Tuesday, February 19, 2013

"In this revolution the citizens are in charge, not capital,"

Ecuador's Correa breezes to 2nd re-election

 Quito, Feb 18 A landslide second re-election secured, President Rafael Correa immediately vowed to deepen the "citizen's revolution" that has lifted tens of thousands of Ecuadoreans out of poverty as he expanded the welfare
state.
"In this revolution the citizens are in charge, not capital," the leftist US-trained economist said after winning 56.9 per cent of the vote yesterday against 23.8 per cent for his closest challenger, longtime banker Guillermo Lasso.
With 57 per cent of the vote counted, former President Lucio Gutierrez finished third with 6 per cent. The remainder was divided among five other candidates. Lasso conceded defeat late yesterday.
The fiery-tongued Correa has brought surprising stability to an oil-exporting nation of 14.6 million with a history of unruliness that cycled through seven presidents in the decade before him.
With the help of oil prices that have hovered around USD 100 a barrel, he has raised lower-class living standards and widened the welfare state with region-leading social spending.
The 48-year-old Correa dedicated his victory to his cancer-stricken friend President Hugo Chavez of Venezuela, who some analysts have suggested he could succeed as the standard-bearer of Latin America's left.
"We are only here to serve you.
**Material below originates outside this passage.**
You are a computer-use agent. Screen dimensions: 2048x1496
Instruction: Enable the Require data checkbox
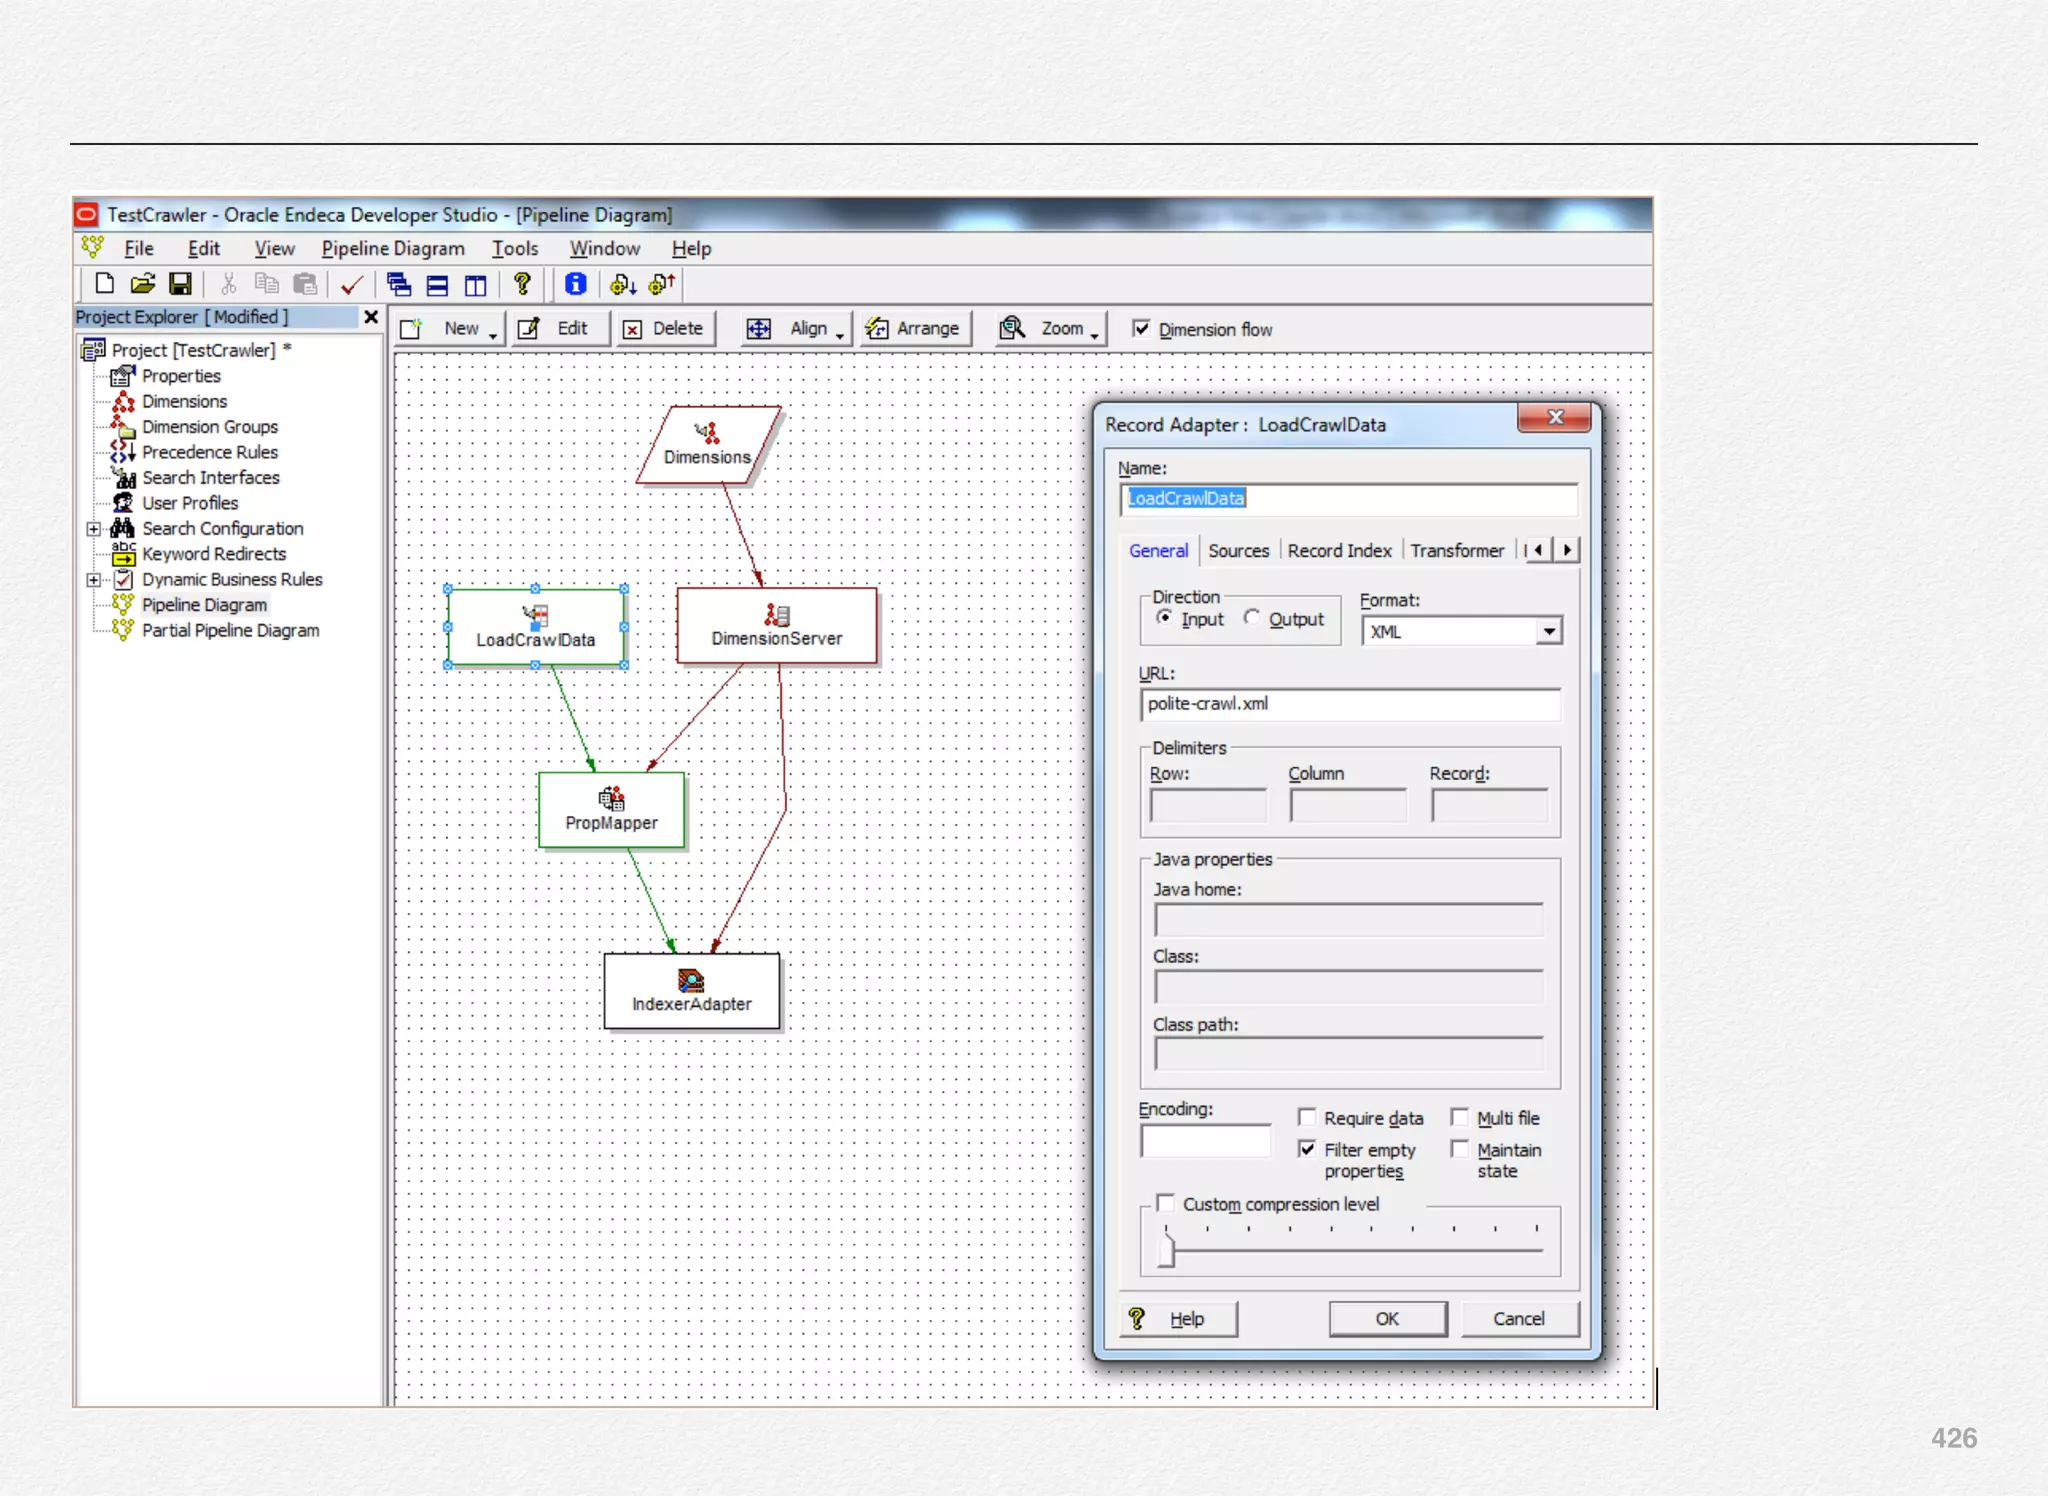pyautogui.click(x=1307, y=1118)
Nothing for us.
Everything for you," Correa told cheering supporters from the balcony of the Carondelet presidential palace yesterday shortly after polls closed.
Yet Correa has also drawn wide rebuke for intolerance of dissent and some analysts have questioned how sustainable his economic policies are. The number of people working for the government has burgeoned from 16,000 to 90,000 during Correa's current term if office, Ecuador's nongovernmental Observatory of Fiscal Policy reported in December.
Michael Shifter, president of the Inter-American Dialogue think tank, called Correa's ramping up of social spending "simply applying the standard recipe for many populist governments in the region." While it succeeds in building
political support in the short term, he said, it is not clear whether it is sustainable.
And while Correa has shown himself to be the "undisputed rhetorical leader of Latin America's left" and should now see his standing enhanced there Shifter said Correa's consolidation of power have damaged Ecuador's "already precarious institutions" and he lacks the clout, the ambition
and the coffers to build a coalition that could curtail US power in the region.